▶ **Input material**:

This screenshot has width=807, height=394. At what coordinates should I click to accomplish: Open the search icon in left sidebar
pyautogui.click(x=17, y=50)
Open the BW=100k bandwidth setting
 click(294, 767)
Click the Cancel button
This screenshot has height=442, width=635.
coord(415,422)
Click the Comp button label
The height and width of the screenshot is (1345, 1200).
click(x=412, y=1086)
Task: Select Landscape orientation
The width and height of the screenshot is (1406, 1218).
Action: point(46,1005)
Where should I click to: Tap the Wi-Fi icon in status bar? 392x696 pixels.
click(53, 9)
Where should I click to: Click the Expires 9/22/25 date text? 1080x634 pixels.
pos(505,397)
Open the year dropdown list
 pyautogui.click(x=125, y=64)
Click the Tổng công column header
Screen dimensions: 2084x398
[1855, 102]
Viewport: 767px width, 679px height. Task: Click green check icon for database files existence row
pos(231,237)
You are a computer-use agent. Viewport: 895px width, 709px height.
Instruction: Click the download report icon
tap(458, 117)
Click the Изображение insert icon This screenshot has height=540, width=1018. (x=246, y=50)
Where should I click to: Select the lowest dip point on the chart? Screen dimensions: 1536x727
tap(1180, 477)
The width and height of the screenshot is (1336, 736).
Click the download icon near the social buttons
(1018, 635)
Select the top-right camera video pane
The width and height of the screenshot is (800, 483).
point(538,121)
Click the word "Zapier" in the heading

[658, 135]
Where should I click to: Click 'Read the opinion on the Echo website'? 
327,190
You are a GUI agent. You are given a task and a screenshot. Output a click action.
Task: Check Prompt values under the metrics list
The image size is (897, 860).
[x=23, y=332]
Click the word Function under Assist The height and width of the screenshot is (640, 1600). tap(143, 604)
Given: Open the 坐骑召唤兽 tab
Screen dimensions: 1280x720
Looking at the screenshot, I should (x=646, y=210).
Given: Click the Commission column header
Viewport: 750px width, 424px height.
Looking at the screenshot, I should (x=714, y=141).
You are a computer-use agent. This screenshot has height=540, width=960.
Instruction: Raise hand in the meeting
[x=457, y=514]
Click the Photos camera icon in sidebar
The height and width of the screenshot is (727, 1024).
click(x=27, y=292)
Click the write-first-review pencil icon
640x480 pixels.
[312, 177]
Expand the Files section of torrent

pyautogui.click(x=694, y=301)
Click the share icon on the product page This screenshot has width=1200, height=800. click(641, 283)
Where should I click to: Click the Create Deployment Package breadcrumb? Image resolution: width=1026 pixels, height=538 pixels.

▶ **Your task**: Set every entry down verbatim.

▶ **Written answer**:
This screenshot has width=807, height=394. At what coordinates should I click to accomplish: Open the search icon in left sidebar
pyautogui.click(x=17, y=50)
Open the BW=100k bandwidth setting
 click(294, 767)
Click the Cancel button
This screenshot has height=442, width=635.
coord(415,422)
Click the Comp button label
The height and width of the screenshot is (1345, 1200).
click(x=412, y=1086)
Task: Select Landscape orientation
The width and height of the screenshot is (1406, 1218).
Action: point(46,1005)
Where should I click to: Tap the Wi-Fi icon in status bar? 392x696 pixels.
click(53, 9)
Where should I click to: Click the Expires 9/22/25 date text? 1080x634 pixels.
pos(505,397)
Open the year dropdown list
 pyautogui.click(x=125, y=64)
Click the Tổng công column header
Screen dimensions: 2084x398
[1855, 102]
Viewport: 767px width, 679px height. Task: Click green check icon for database files existence row
pos(231,237)
You are a computer-use agent. Viewport: 895px width, 709px height.
Instruction: Click the download report icon
tap(458, 117)
Click the Изображение insert icon This screenshot has height=540, width=1018. (x=246, y=50)
Where should I click to: Select the lowest dip point on the chart? Screen dimensions: 1536x727
tap(1180, 477)
The width and height of the screenshot is (1336, 736).
Click the download icon near the social buttons
(1018, 635)
Select the top-right camera video pane
The width and height of the screenshot is (800, 483).
point(538,121)
Click the word "Zapier" in the heading

[658, 135]
Where should I click to: Click 'Read the opinion on the Echo website'? 
327,190
You are a GUI agent. You are given a task and a screenshot. Output a click action.
Task: Check Prompt values under the metrics list
The image size is (897, 860).
[x=23, y=332]
Click the word Function under Assist The height and width of the screenshot is (640, 1600). tap(143, 604)
Given: Open the 坐骑召唤兽 tab
Screen dimensions: 1280x720
Looking at the screenshot, I should (x=646, y=210).
Given: Click the Commission column header
Viewport: 750px width, 424px height.
Looking at the screenshot, I should (x=714, y=141).
You are a computer-use agent. This screenshot has height=540, width=960.
Instruction: Raise hand in the meeting
[x=457, y=514]
Click the Photos camera icon in sidebar
The height and width of the screenshot is (727, 1024).
click(x=27, y=292)
Click the write-first-review pencil icon
640x480 pixels.
[312, 177]
Expand the Files section of torrent

pyautogui.click(x=694, y=301)
Click the share icon on the product page This screenshot has width=1200, height=800. click(641, 283)
Where should I click to: Click the Create Deployment Package breadcrumb? Image resolution: width=1026 pixels, height=538 pixels.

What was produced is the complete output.